PROGRAMMA ONDERDEEL II Aantrekkelijk wonen voor iedereen Aantrekkelijk wonen houdt twee dingen in: wonen in een buurt die leefbaar en veilig is en wonen in een buurt die aansluit bij de eigen woonwens. • Leefbare en veilige buurten Iedereen die woont, werkt of investeert in Rotterdam heeft recht op een schone en veilige buurt! Echter naast de fysieke aanpak zal een grotere inzet nodig zijn om buurten in sociaal opzicht leefbaar en vitaal te maken. Het gaat dan onder meer om het verbeteren van het sociale klimaat in de straat, meer rekening met elkaar houden en het op peil houden van buurt- en wijkvoorzieningen. Niet voor alle zaken kun je immers de Roteb of politie bellen. De bestaande inzet voor de veiligheid van de wijk zal daarom aangevuld moeten worden met sociale maatregelen. Niet alleen voor de onveilige wijken, maar ook voor de overige wijken moet het leefbaarheidniveau op peil blijven.

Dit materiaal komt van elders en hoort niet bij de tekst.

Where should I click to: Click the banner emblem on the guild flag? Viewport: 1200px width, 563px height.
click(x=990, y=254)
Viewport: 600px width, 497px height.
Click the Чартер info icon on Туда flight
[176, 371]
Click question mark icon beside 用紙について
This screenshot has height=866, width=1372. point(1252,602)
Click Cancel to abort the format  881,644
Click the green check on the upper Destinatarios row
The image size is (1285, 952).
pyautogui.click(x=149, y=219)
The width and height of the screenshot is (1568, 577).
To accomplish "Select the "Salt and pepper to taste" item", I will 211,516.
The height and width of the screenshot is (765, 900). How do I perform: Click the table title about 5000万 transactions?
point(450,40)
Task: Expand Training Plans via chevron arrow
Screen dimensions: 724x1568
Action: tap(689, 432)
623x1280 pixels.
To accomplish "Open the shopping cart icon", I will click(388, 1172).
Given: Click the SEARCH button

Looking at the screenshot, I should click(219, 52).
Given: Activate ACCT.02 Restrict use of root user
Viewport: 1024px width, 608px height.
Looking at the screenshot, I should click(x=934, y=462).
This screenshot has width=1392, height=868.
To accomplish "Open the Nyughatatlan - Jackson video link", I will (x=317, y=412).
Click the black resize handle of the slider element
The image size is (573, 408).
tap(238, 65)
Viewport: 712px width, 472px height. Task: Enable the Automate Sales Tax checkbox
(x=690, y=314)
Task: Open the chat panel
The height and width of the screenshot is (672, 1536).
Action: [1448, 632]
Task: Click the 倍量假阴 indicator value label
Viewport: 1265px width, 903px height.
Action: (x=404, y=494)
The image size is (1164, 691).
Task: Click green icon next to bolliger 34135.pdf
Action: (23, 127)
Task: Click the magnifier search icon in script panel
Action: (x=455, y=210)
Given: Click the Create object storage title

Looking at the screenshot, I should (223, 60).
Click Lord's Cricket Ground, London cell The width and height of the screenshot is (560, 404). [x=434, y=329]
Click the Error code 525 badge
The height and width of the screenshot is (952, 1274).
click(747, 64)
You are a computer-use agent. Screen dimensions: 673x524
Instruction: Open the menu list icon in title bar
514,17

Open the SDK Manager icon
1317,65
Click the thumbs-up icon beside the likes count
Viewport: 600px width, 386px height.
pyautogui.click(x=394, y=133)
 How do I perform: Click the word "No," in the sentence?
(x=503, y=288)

Voorkomen moet worden dat de niet-probleemwijken er op achteruit gaan en daarvoor moeten op maat gesneden programma’s worden opgesteld. Naast politie, Roteb en Gemeentewerken moeten ook de andere grote diensten zich aan deze wijkprogramma’s committeren. Een discussie over bevoegdheden tussen stad en deelgemeenten is hierbij niet nodig. De hoofdlijnen van het beleid worden stedelijk bepaald en de invulling en uitvoering vindt plaats in samenwerking met de lokaal gewortelde deelgemeenten. Op basis van goede voorbeelden van gebiedsgericht werken binnen en buiten Rotterdam zal ik eind augustus in een artikel nader aangegeven hoe een en ander concreet vorm te geven.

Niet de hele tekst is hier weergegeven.